◆ **DESCRIPTION OF THE TASK**
Write down, unchanged, the entries from the first line through the line holding "The width and". Include no other line.

◆ **STORED DATA**
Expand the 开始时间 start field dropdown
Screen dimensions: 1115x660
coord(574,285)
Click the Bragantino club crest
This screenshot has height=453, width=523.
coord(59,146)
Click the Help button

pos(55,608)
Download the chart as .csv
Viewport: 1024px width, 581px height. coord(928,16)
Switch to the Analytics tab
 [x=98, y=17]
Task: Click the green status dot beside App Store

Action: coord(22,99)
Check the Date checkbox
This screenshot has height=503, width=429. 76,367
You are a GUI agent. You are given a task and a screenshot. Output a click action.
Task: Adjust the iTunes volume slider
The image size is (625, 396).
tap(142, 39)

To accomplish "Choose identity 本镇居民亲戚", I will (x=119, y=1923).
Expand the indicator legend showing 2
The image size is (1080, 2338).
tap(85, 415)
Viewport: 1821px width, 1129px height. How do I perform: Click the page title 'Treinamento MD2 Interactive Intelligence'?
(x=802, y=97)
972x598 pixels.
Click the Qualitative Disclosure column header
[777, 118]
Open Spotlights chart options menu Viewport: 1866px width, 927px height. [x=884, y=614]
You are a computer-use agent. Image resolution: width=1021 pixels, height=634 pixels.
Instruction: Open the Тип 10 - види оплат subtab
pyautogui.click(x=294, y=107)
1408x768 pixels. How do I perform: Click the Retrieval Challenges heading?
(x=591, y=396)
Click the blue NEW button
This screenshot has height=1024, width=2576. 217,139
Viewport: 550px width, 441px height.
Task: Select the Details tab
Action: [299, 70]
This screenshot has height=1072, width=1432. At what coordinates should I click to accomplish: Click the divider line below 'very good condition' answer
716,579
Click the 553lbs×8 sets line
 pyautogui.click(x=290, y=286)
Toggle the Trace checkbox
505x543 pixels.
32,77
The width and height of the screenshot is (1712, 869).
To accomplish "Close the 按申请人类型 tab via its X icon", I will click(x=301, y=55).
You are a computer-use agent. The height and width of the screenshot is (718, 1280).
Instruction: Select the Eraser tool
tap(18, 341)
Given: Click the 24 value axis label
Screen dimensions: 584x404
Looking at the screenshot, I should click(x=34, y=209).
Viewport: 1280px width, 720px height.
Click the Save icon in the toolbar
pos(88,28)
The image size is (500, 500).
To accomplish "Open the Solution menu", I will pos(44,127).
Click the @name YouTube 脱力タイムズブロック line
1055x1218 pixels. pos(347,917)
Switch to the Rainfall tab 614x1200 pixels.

◆ **RESPONSE TO THIS EXERCISE**
Expand the 开始时间 start field dropdown
Screen dimensions: 1115x660
coord(574,285)
Click the Bragantino club crest
This screenshot has height=453, width=523.
coord(59,146)
Click the Help button

pos(55,608)
Download the chart as .csv
Viewport: 1024px width, 581px height. coord(928,16)
Switch to the Analytics tab
 [x=98, y=17]
Task: Click the green status dot beside App Store

Action: coord(22,99)
Check the Date checkbox
This screenshot has height=503, width=429. 76,367
You are a GUI agent. You are given a task and a screenshot. Output a click action.
Task: Adjust the iTunes volume slider
The image size is (625, 396).
tap(142, 39)

To accomplish "Choose identity 本镇居民亲戚", I will (x=119, y=1923).
Expand the indicator legend showing 2
The image size is (1080, 2338).
tap(85, 415)
Viewport: 1821px width, 1129px height. How do I perform: Click the page title 'Treinamento MD2 Interactive Intelligence'?
(x=802, y=97)
972x598 pixels.
Click the Qualitative Disclosure column header
[777, 118]
Open Spotlights chart options menu Viewport: 1866px width, 927px height. [x=884, y=614]
You are a computer-use agent. Image resolution: width=1021 pixels, height=634 pixels.
Instruction: Open the Тип 10 - види оплат subtab
pyautogui.click(x=294, y=107)
1408x768 pixels. How do I perform: Click the Retrieval Challenges heading?
(x=591, y=396)
Click the blue NEW button
This screenshot has height=1024, width=2576. 217,139
Viewport: 550px width, 441px height.
Task: Select the Details tab
Action: [299, 70]
This screenshot has height=1072, width=1432. At what coordinates should I click to accomplish: Click the divider line below 'very good condition' answer
716,579
Click the 553lbs×8 sets line
 pyautogui.click(x=290, y=286)
Toggle the Trace checkbox
505x543 pixels.
32,77
The width and height of the screenshot is (1712, 869).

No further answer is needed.